Make Sure You Know Your Credit Situation
Once you’re familiar with the types of loans available and how you might finance them, you’ll want to know your credit score before proceeding any further. The lender you go to is going to look at your credit score to determine how much they’re willing to loan you, the terms of the loan, and even whether or not you qualify for a loan at all.
Knowing your credit score will help you anticipate what types of loans and terms will be offered to you. If you know you have a high score, then it’s more likely that you’ll be able to negotiate for the loan you want. However, if your score is too low, you may want to work on it. To approach this as thoroughly as possible, consider familiarizing yourself with your credit score 4 to 6 months ahead of time. This way, if you recognize any problems with your credit rating, you have some time to work on improving it.

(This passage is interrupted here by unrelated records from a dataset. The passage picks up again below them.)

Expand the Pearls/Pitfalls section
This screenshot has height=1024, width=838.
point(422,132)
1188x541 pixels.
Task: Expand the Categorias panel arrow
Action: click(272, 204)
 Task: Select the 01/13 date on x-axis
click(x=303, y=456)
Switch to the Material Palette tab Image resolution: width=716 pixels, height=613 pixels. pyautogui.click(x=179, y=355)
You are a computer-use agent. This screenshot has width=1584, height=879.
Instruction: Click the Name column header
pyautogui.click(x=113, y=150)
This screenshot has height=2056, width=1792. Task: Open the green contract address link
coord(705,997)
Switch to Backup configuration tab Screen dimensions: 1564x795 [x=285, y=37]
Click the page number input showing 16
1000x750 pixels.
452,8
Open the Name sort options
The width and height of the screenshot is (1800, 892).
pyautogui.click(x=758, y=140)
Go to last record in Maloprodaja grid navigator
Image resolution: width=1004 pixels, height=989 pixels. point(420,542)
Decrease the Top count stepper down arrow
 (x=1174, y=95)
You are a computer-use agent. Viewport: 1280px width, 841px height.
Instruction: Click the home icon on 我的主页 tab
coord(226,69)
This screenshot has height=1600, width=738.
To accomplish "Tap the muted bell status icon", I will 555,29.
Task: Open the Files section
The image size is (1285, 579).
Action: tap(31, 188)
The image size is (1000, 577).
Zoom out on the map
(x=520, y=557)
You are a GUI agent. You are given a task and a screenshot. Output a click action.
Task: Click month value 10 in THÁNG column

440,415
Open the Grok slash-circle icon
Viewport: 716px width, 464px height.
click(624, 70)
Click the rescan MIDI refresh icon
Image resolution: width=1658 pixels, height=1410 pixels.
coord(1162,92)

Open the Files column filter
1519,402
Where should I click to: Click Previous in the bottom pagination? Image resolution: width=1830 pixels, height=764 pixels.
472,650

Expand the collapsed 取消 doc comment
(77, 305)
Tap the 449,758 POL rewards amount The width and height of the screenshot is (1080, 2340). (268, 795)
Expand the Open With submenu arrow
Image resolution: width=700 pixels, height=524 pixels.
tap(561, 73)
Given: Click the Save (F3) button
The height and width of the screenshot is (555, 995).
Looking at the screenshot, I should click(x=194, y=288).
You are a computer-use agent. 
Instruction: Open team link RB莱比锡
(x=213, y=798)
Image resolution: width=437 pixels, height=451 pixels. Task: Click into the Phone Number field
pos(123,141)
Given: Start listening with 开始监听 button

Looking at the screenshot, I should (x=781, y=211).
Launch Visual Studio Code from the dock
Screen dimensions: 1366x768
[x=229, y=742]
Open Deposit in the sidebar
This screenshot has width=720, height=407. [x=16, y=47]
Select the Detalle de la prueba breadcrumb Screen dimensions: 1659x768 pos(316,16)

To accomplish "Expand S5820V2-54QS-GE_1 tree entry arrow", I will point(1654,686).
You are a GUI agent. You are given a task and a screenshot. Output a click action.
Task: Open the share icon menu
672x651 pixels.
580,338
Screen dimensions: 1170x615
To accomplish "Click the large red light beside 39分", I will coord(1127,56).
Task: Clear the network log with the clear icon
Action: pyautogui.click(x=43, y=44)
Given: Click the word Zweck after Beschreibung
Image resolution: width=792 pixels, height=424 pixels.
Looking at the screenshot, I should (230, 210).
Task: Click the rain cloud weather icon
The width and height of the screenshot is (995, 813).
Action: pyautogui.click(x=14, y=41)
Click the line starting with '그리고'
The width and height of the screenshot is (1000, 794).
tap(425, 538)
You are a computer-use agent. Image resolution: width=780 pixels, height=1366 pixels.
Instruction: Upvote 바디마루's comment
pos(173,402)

When you’re ready to get a mortgage, be as picky as you can be. Just like you wouldn’t buy the first car you saw on a used car lot without considering any others, you shouldn’t pick the first mortgage you happen to find. Compare lenders to see who’s going to offer you the best rates. There are several potential lenders out there, and some are much larger and older than others with a proven history. It’s always a good idea to check reviews online. You can also consider hiring a mortgage broker to help you with this part of the process.
Negotiate Your Best Deal
When you feel confident that you’ve found the right lender, know that they are required to give you a loan estimate after you apply. The loan estimate should include estimated interest rates, monthly expenses, and closing costs. Once you’ve been provided an estimate, you may be able to negotiate for better terms. For instance, if you have a significant amount of money to use as a down payment or if you have exceptional credit, you may be able to negotiate for better rates or reduced fees.
The Bottom Line
Getting a mortgage is a big step for everyone to take in their life. Homeownership represents the biggest purchase that many of us will ever make. So, it certainly requires consideration and planning. Knowing the ins and outs of how mortgages work and understanding all the financial terms can go a long way. When you have all the background information you need ahead of time, you’ll find that the process is much easier.